▸ **Texto fornecido**:
◆ ◆ ◆

Acórdão nº 146/19.1JAVRL-A.G1 de Tribunal da Relação de Guimarães, 09 de Dezembro de 2020

Magistrado ResponsávelTERESA COIMBRA
Data da Resolução09 de Dezembro de 2020
EmissorTribunal da Relação de Guimarães

Juiz Desembargadora Relatora: Maria Teresa Coimbra.

Juiz Desembargadora Adjunta: Cândida Martinho.

Acordam, em conferência, os juízes da secção penal do Tribunal da Relação de Guimarães.

I.

Por decisão proferida pelo juiz de instrução criminal que presidiu ao interrogatório do arguido J. A. foram aplicadas ao recorrente, para além de TIR, as medidas de coação de suspensão do exercício das suas funções ou outras na Autoridade Tributária, com a inerente revogação de todos os acessos a qualquer informação de âmbito profissional por meios informáticos e, bem assim, a proibição de contactos, por qualquer meio (pessoal, telefónico ou por redes sociais), com qualquer um dos intervenientes processuais (denunciante, testemunhas) e, bem assim, com quaisquer contribuintes ou contabilistas com quem tenha estabelecido contacto no âmbito de ações inspetivas por si realizadas ou em curso, funcionários da AT, designadamente quaisquer superiores hierárquicos, a nível regional ou nacional (arts.º 191.º nº1, 192.º, 193.º, 195.º, 196.º, 199.º al.c), 200.º nº 1 al. d), 204.º als. b) e c) e 268.º nº1 al. b) todos do CPP).

Inconformado com a decisão recorreu o arguido concluindo a motivação recursória do seguinte modo ( transcrição): I - Da nulidade das escutas telefónicas I-O Ministério Público promoveu as operações de escutas telefónicas a fls.29 e a fls.42 o pedido foi deferido.

II-Entre 22.04.2019 e 02.06.2019, não houve igualmente registos com relevância, tendo sido ordenada a interceção das escutas em por despacho judicial de 18.06.2019.

IIIA partir dessa data e nos meses seguintes, não há nos autos nada que indicie a prática de qualquer ilícito criminal pelo arguido.

Contudo, IV.

Em 24/2/2020 é junto um relatório intercalar subscrito pela Polícia Judiciária a fls. 265. que fundamentou novas intercepções com o seguinte teor: “considerando que o suspeito tem o contato telefónico do T. F. e que o contatou telefonicamente para solicitar informações sobre a ação inspetiva e para lhe dar sugestões de como proceder nesse processo, é nossa convicção que o suspeito, sabendo que está a ser investigado, poderá contatar novamente o T. F. para trocar impressões”.

Porém, V. Entre a data em que as escutas cessaram (18-06-2019) e a data em que foram renovadas (10-03-2020), não foi intercetável qualquer gravação relevante.

◆ ◆ ◆

▸ **Linhas de dados**:

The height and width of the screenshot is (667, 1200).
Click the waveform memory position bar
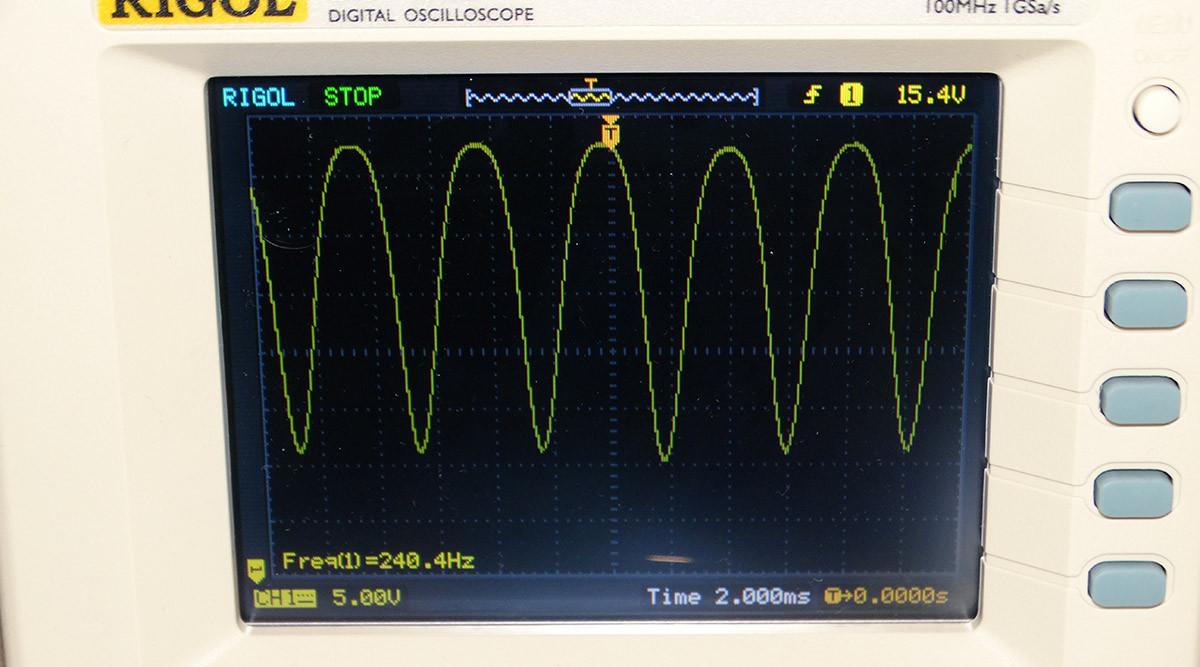tap(612, 97)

◆ ◆ ◆

▸ **Instrução escrita**:
Repita sem qualquer alteração o trecho do acórdão que começa em "Contudo, IV." e continua até "qualquer gravação relevante.".

▸ **Resultado da tarefa**:
Contudo, IV.

Em 24/2/2020 é junto um relatório intercalar subscrito pela Polícia Judiciária a fls. 265. que fundamentou novas intercepções com o seguinte teor: “considerando que o suspeito tem o contato telefónico do T. F. e que o contatou telefonicamente para solicitar informações sobre a ação inspetiva e para lhe dar sugestões de como proceder nesse processo, é nossa convicção que o suspeito, sabendo que está a ser investigado, poderá contatar novamente o T. F. para trocar impressões”.

Porém, V. Entre a data em que as escutas cessaram (18-06-2019) e a data em que foram renovadas (10-03-2020), não foi intercetável qualquer gravação relevante.